I gestured with the Erebus sculpture. “How do you figure it out? Are there books with folding diagrams?”

Joe nodded. “I started with some of those. Then I started inventing my own.”

“Like the mathematicians?”

“No,” Joe shook his head. “They use computers. Maybe blackboards, too, for all I know. They use equations to create complex shapes. I’m a fold-by-the-seat-of-my-pants guy. No equations in my art. I try different things, and the result is often unsatisfying or even stupid-looking. But I sometimes see a way to adjust it to make it better. It’s like any art. You keep learning and improving your craft bit by bit.”

I pointed to the garbage can. “Are these your rejects? There must be thousands of origami sculptures in that can.”

“No, those are the entries in a contest that I ran last spring.”

I was surprised. “Joe, you’re not the kind to just kick back and relax, are you?”

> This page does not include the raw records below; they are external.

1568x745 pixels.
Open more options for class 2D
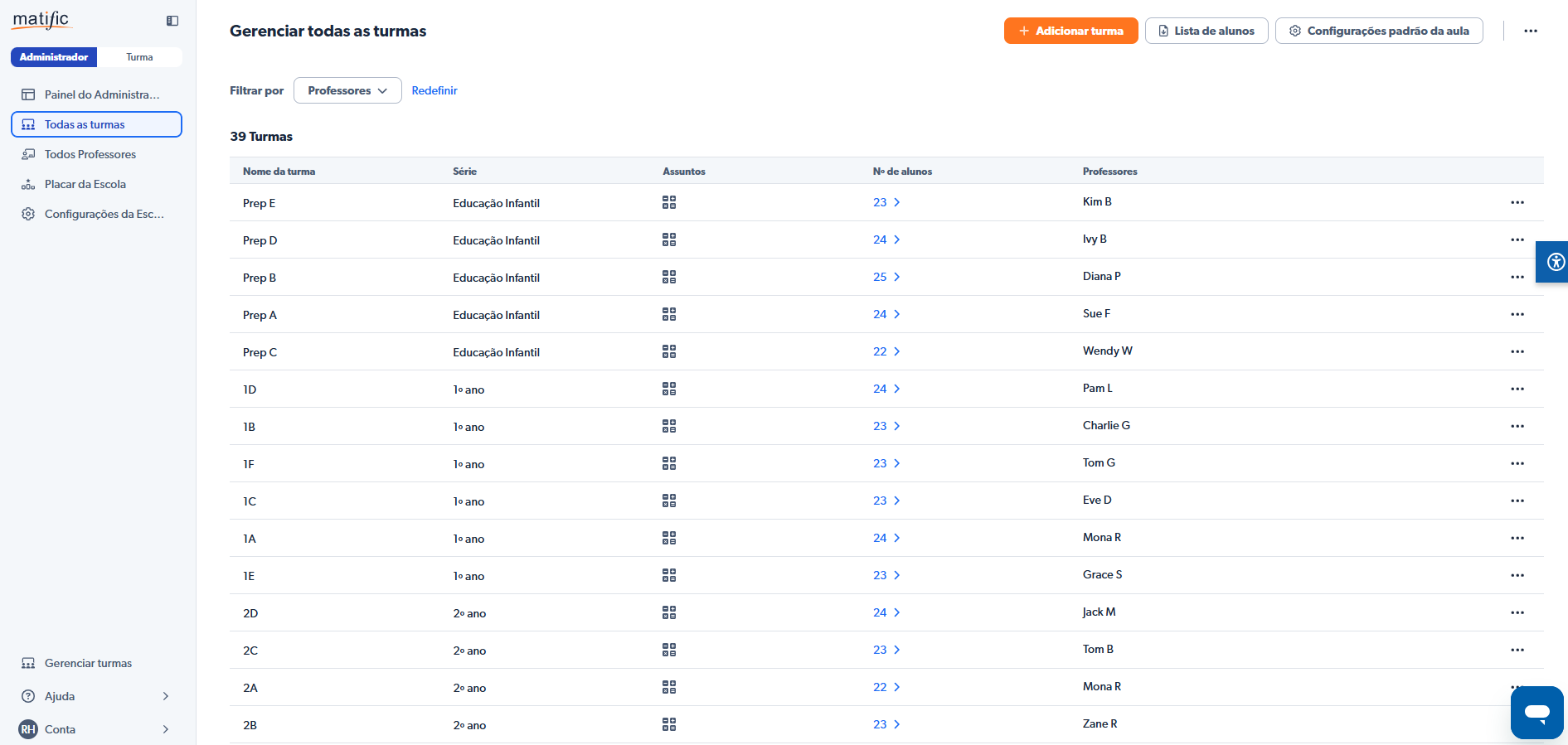[x=1517, y=612]
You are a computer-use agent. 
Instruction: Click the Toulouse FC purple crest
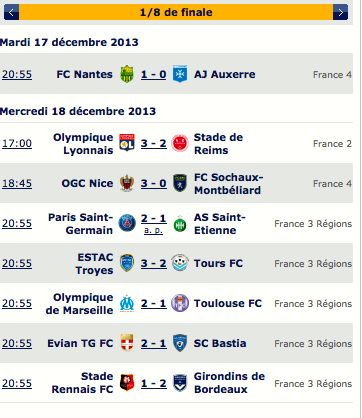[180, 303]
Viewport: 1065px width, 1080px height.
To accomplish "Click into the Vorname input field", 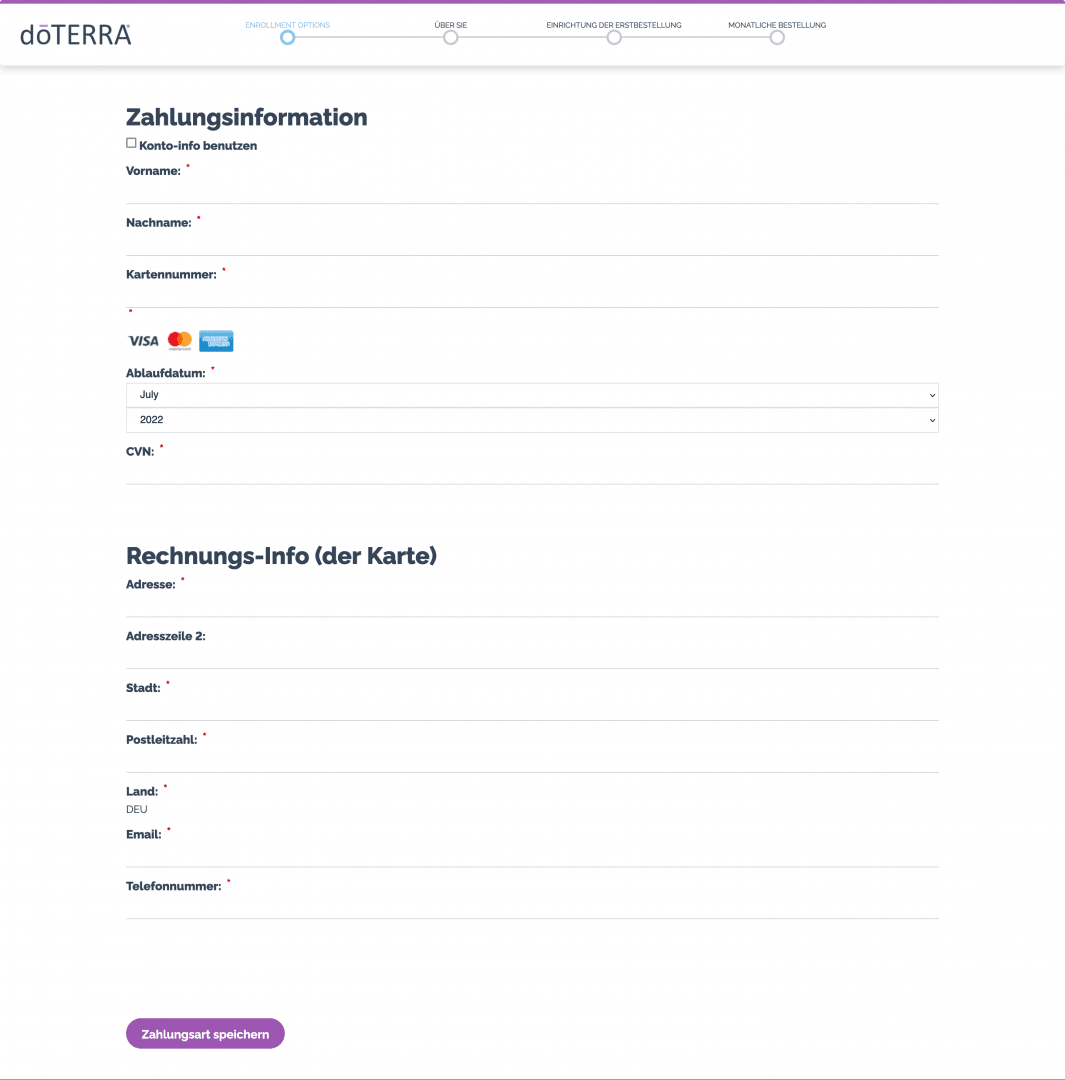I will 532,192.
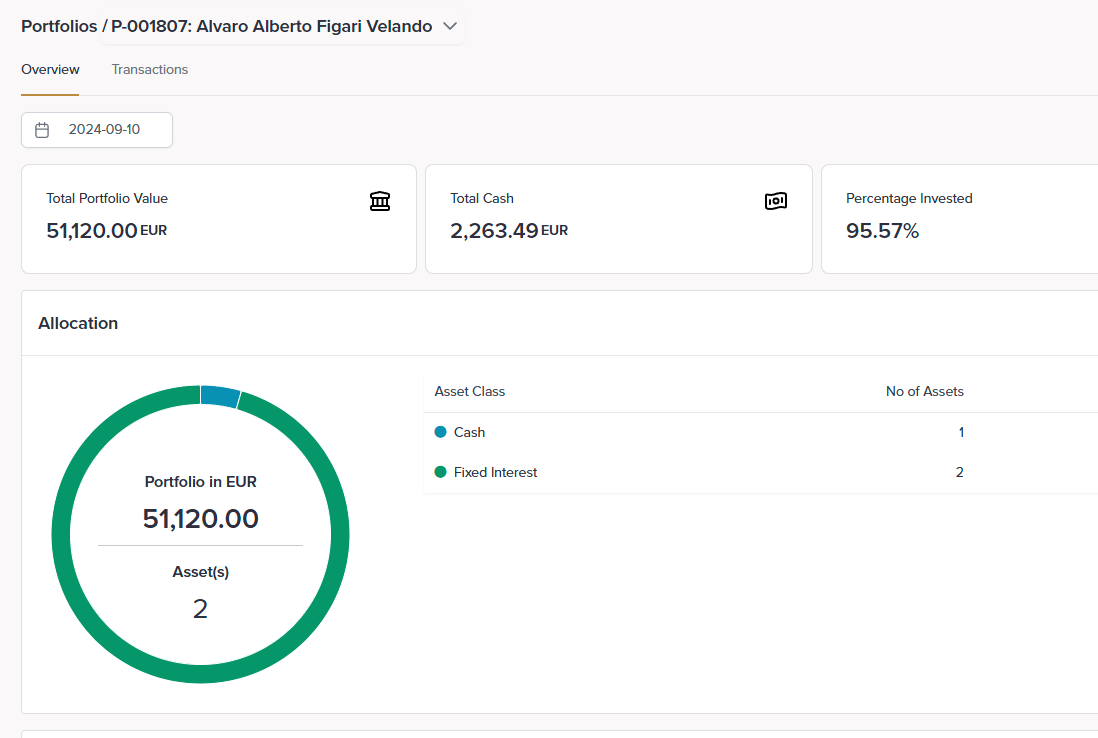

“Well, when I heard the latest figures about how this country is getting more scientifically illiterate, I thought about encouraging would-be artists to see what they could do that might advance science. It was called the Art Meets Science Origami Contest. I wanted to see if any people out there had invented any designs that would advance science in some way.”

“Like airbags and solar panels in space,” I said.

“Yeah. So I offered a five-thousand-dollar first prize and four twelve hundred and fifty dollar prizes. Ten grand was enough to get the contest written up in several magazines and put on a bunch of websites. In addition to giving out prize money, I sent the five winning entries to the Massachusetts Institute of Technology. They have the foremost origami mathematicians there. I haven’t heard back, yet, but I think that the one that I awarded first prize to is going to raise their eyebrows.”